MADRID, Spain.- The chancellor of the Cuban regime, Bruno Rodríguez Parrilla, reacted this Tuesday on social network to the recent complaints about drug trafficking that affect the governments of Venezuela and Cuba, directly attacking Hugo “El Pollo” Carvajal, former head of Chavista military intelligence currently imprisoned in the United States.
Without mentioning him by name, Rodríguez accused “Venezuelan military deserters, paid by the special services of the United States and now tried in that country” of seeking “pardons, notoriety and residence in United States territory with false testimonies,” in a reference to Carvajal, who has recently reported the operation of the Cartel of the Suns and the support it received from the Cuban Government for more than two decades.
The chancellor’s message comes days after Carvajal publicly denounced that Havana acted as a strategic ally of Chavista drug trafficking, offering advice, intelligence and political protection to criminal structures linked to power in Venezuela. These statements provoked an unusual defensive reaction from the Cuban regime, which denied any link with drug trafficking, although without presenting verifiable evidence or allowing independent investigations.

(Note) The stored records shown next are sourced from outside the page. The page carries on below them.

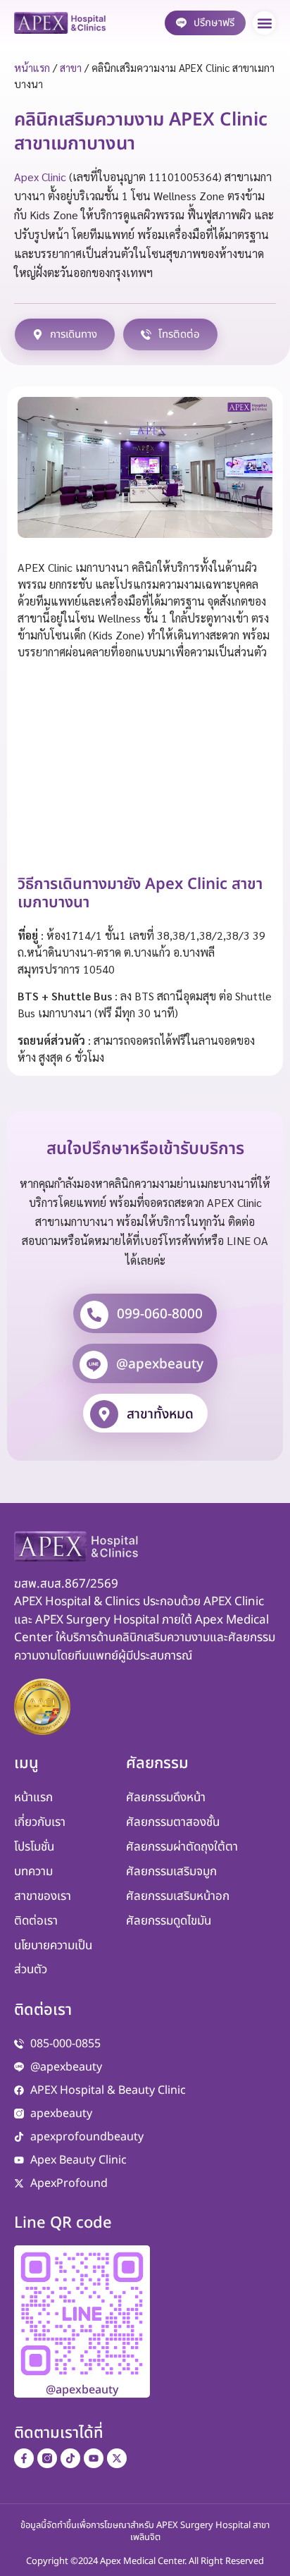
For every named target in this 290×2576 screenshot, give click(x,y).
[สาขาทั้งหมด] (104, 1414)
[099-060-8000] (94, 1315)
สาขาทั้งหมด (160, 1414)
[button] (264, 23)
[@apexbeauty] (94, 1365)
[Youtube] (93, 2458)
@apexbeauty (159, 1364)
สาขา (71, 67)
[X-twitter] (117, 2458)
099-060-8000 (160, 1314)
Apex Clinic (40, 176)
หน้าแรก (32, 67)
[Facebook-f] (24, 2458)
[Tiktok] (70, 2458)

Rodríguez chose to divert the focus towards the United States, which he described as “hypocritical” for, as he stated, being “the main drug market in the world” and for supposedly pardoning “a renowned drug trafficker like Juan Orlando Hernández.”

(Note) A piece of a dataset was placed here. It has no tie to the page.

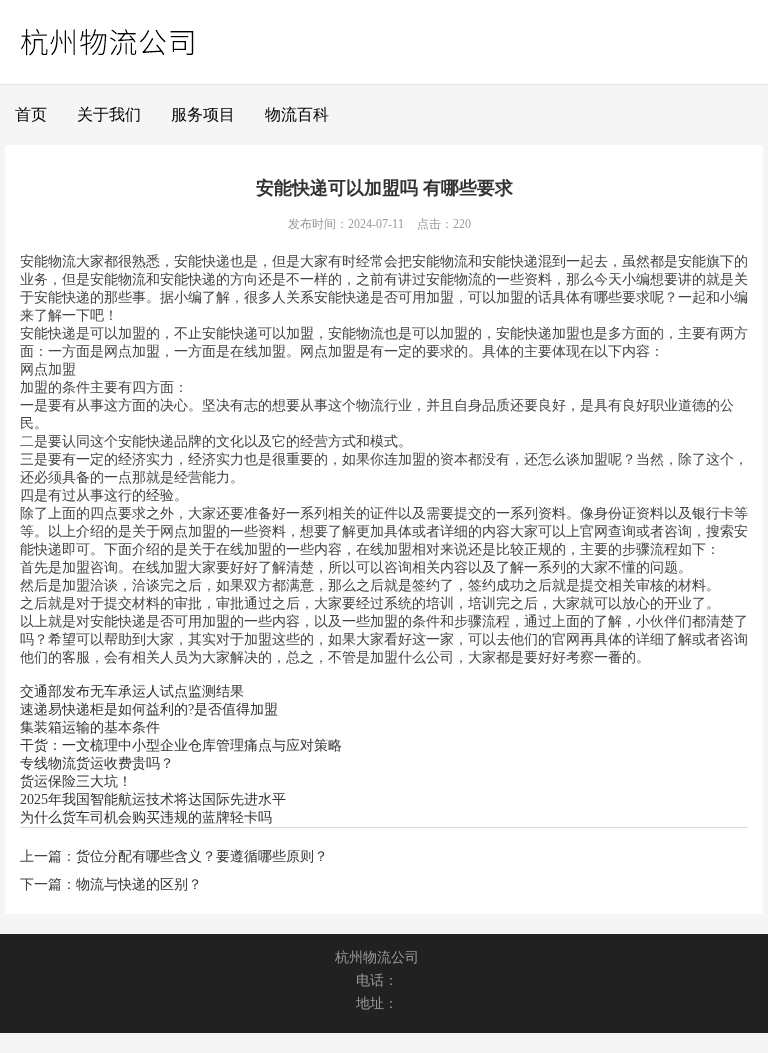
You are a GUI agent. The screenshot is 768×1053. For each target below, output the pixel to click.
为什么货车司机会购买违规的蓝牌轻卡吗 (146, 817)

The chancellor maintained that Washington has no real interest in combating drug trafficking and that it hinders cooperation with Cuba in this matter. He also attributed the US military deployment in the region to an alleged plan to “attack Venezuela”, repeating the regime’s usual speech in defense of Chavismo.
While the foreign minister discredits key witnesses by calling them “consumers” and accusing them of lying to obtain legal benefits, the Cuban regime continues to avoid answering the central question raised by the allegations: what role has the Island’s Government really played in the drug trafficking networks that have operated in the region for decades.